Tesla stands to make significant gains under a Trump administration with the threat of diminished subsidies for alternative energy and electric vehicles doing the most harm to smaller competitors. Trump’s plans for extensive tariffs on Chinese imports make it less likely that Chinese EVs will be sold in bulk in the U.S. anytime soon.

“Tesla has the scale and scope that is unmatched,” said Wedbush analyst Dan Ives, in a note to investors. “This dynamic could give Musk and Tesla a clear competitive advantage in a non-EV subsidy environment, coupled by likely higher China tariffs that would continue to push away cheaper Chinese EV players.”
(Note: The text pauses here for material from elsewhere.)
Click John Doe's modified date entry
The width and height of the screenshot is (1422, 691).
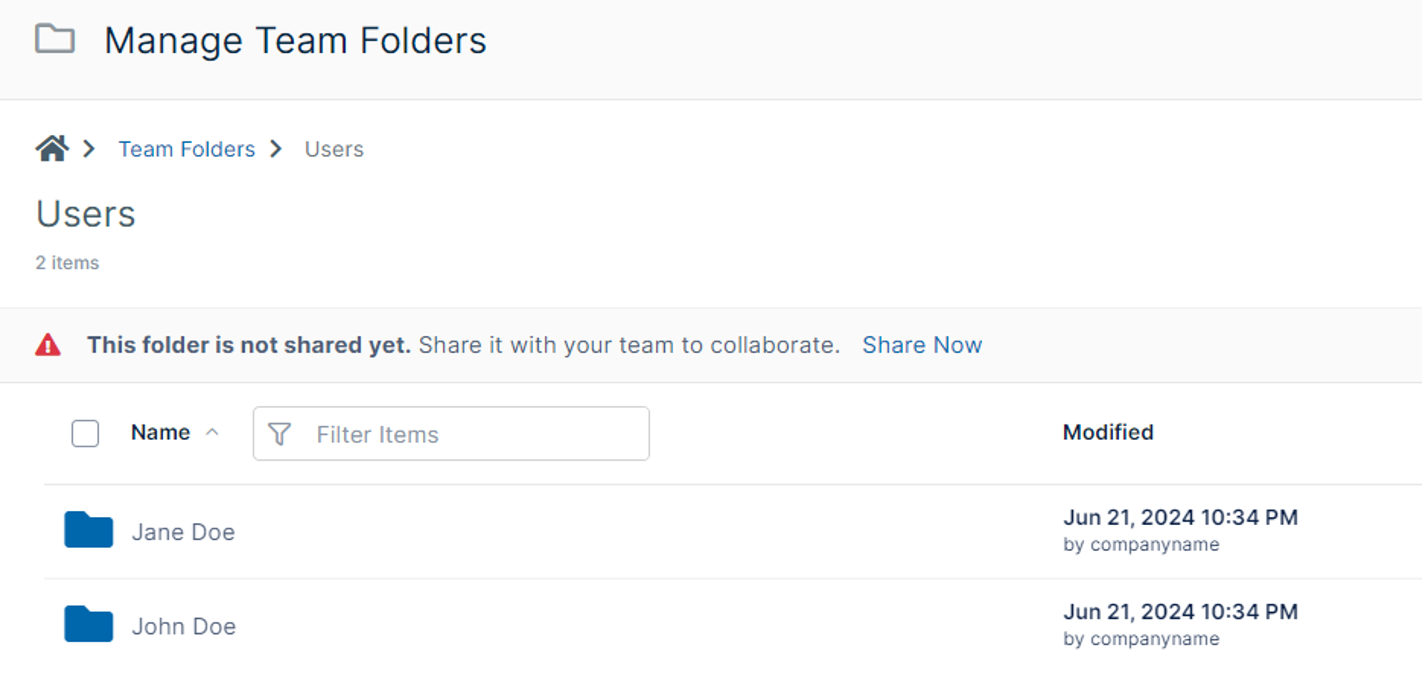(1180, 624)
Tesla shares jumped 14.8% Wednesday while shares of rival electric vehicle makers tumbled. Nio, based in Shanghai, fell 5.3%. Shares of electric truck maker Rivian dropped 8.3% and Lucid Group fell 5.3%.

Tesla dominates sales of electric vehicles in the U.S, with 48.9% in market share through the middle of 2024, according to the U.S. Energy Information Administration.

Subsidies for clean energy are part of the Inflation Reduction Act, signed into law by President Joe Biden in 2022. It included tax credits for manufacturing, along with tax credits for consumers of electric vehicles.

Musk was one of Trump’s biggest donors, spending at least $119 million mobilizing Trump’s supporters to back the Republican nominee. He also pledged to give away $1 million a day to voters signing a petition for his political action committee.

In some ways, it has been a rocky year for Tesla, with sales and profit declining through the first half of the year. Profit did rise 17.3% in the third quarter.

The U.S. opened an investigation into the company’s “Full Self-Driving” system after reports of crashes in low-visibility conditions, including one that killed a pedestrian. The investigation covers roughly 2.4 million Teslas from the 2016 through 2024 model years.

And investors sent company shares tumbling last month after Tesla unveiled its long-awaited robotaxi at a Hollywood studio Thursday night, seeing not much progress at Tesla on autonomous vehicles while other companies have been making notable progress.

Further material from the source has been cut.